All of lore.kernel.org
 help / color / mirror / Atom feed
From: Oleg Nesterov <oleg@redhat.com>
To: Bernd Edlinger <bernd.edlinger@hotmail.de>
Cc: Christian Brauner <brauner@kernel.org>,
	Alexander Viro <viro@zeniv.linux.org.uk>,
	Alexey Dobriyan <adobriyan@gmail.com>,
	Kees Cook <kees@kernel.org>,
	Andy Lutomirski <luto@amacapital.net>,
	Will Drewry <wad@chromium.org>,
	Andrew Morton <akpm@linux-foundation.org>,
	Michal Hocko <mhocko@suse.com>, Serge Hallyn <serge@hallyn.com>,
	James Morris <jamorris@linux.microsoft.com>,
	Randy Dunlap <rdunlap@infradead.org>,
	Suren Baghdasaryan <surenb@google.com>,
	Yafang Shao <laoar.shao@gmail.com>, Helge Deller <deller@gmx.de>,
	"Eric W. Biederman" <ebiederm@xmission.com>,
	Adrian Reber <areber@redhat.com>,
	Thomas Gleixner <tglx@linutronix.de>,
	Jens Axboe <axboe@kernel.dk>, Alexei Starovoitov <ast@kernel.org>,
	"linux-fsdevel@vger.kernel.org" <linux-fsdevel@vger.kernel.org>,
	"linux-kernel@vger.kernel.org" <linux-kernel@vger.kernel.org>,
	linux-kselftest@vger.kernel.org, linux-mm@kvack.org,
	linux-security-module@vger.kernel.org,
	tiozhang <tiozhang@didiglobal.com>,
	Luis Chamberlain <mcgrof@kernel.org>,
	"Paulo Alcantara (SUSE)" <pc@manguebit.com>,
	Sergey Senozhatsky <senozhatsky@chromium.org>,
	Frederic Weisbecker <frederic@kernel.org>,
	YueHaibing <yuehaibing@huawei.com>,
	Paul Moore <paul@paul-moore.com>,
	Aleksa Sarai <cyphar@cyphar.com>,
	Stefan Roesch <shr@devkernel.io>, Chao Yu <chao@kernel.org>,
	xu xin <xu.xin16@zte.com.cn>, Jeff Layton <jlayton@kernel.org>,
	Jan Kara <jack@suse.cz>, David Hildenbrand <david@redhat.com>,
	Dave Chinner <dchinner@redhat.com>, Shuah Khan <shuah@kernel.org>,
	Elena Reshetova <elena.reshetova@intel.com>,
	David Windsor <dwindsor@gmail.com>,
	Mateusz Guzik <mjguzik@gmail.com>,
	Ard Biesheuvel <ardb@kernel.org>,
	"Joel Fernandes (Google)" <joel@joelfernandes.org>,
	"Matthew Wilcox (Oracle)" <willy@infradead.org>,
	Hans Liljestrand <ishkamiel@gmail.com>,
	Penglei Jiang <superman.xpt@gmail.com>,
	Lorenzo Stoakes <lorenzo.stoakes@oracle.com>,
	Adrian Ratiu <adrian.ratiu@collabora.com>,
	Ingo Molnar <mingo@kernel.org>,
	"Peter Zijlstra (Intel)" <peterz@infradead.org>,
	Cyrill Gorcunov <gorcunov@gmail.com>,
	Eric Dumazet <edumazet@google.com>
Subject: Re: [PATCH v17] exec: Fix dead-lock in de_thread with ptrace_attach
Date: Mon, 17 Nov 2025 16:01:33 +0100	[thread overview]
Message-ID: <aRs4zYDhddBQFiXZ@redhat.com> (raw)
In-Reply-To: <GV2PPF74270EBEE4FE6E639B899D01D8870E4C9A@GV2PPF74270EBEE.EURP195.PROD.OUTLOOK.COM>

On 11/17, Bernd Edlinger wrote:
>
> On 11/11/25 10:21, Christian Brauner wrote:
> > On Wed, Nov 05, 2025 at 03:32:10PM +0100, Oleg Nesterov wrote:
>
> >> But this is minor.

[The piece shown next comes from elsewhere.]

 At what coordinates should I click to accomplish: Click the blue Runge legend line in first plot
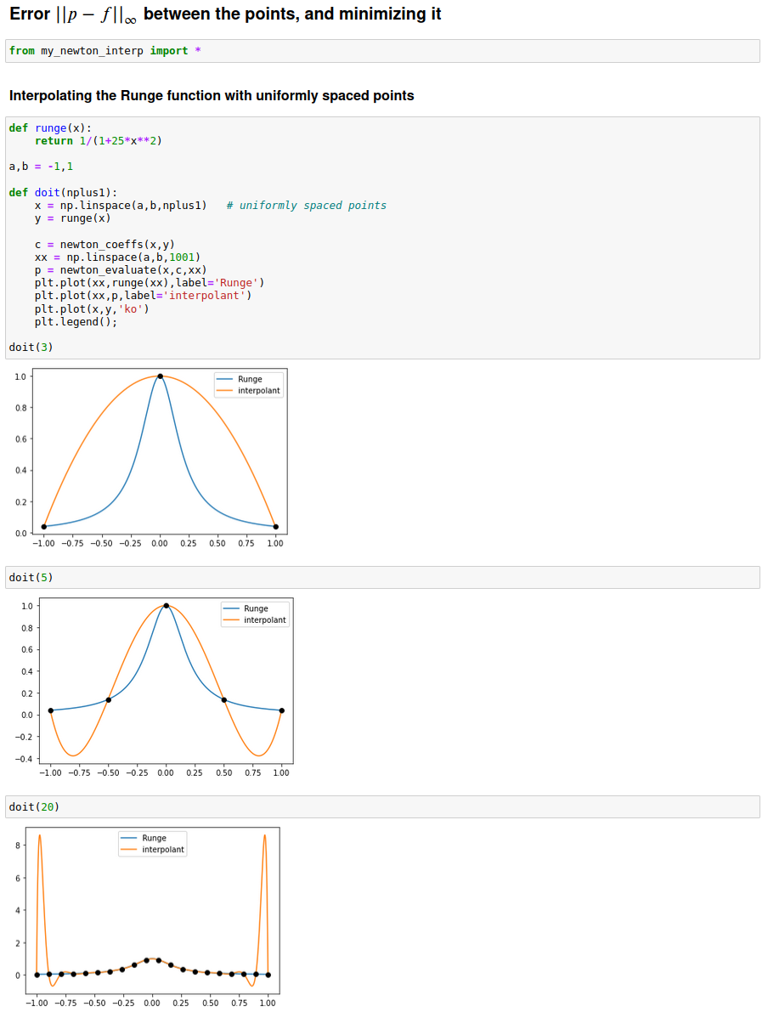click(x=225, y=379)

Why do we need "bool unsafe_execve_in_progress" ?
> >> If this patch is correct, de_thread() can drop/reacquire cred_guard_mutex
> >> unconditionally.
> >>
>
> I would not like to drop the mutex when no absolutely necessary for performance reasons.

OK, I won't insist... But I don't really understand how this can help to
improve the performance. If nothing else, this adds another for_other_threads()
loop.

And again, the unsafe_execve_in_progress == T case is unlikely. I'm afraid this
case (de_thread() without cred_guard_mutex) won't have enough testing.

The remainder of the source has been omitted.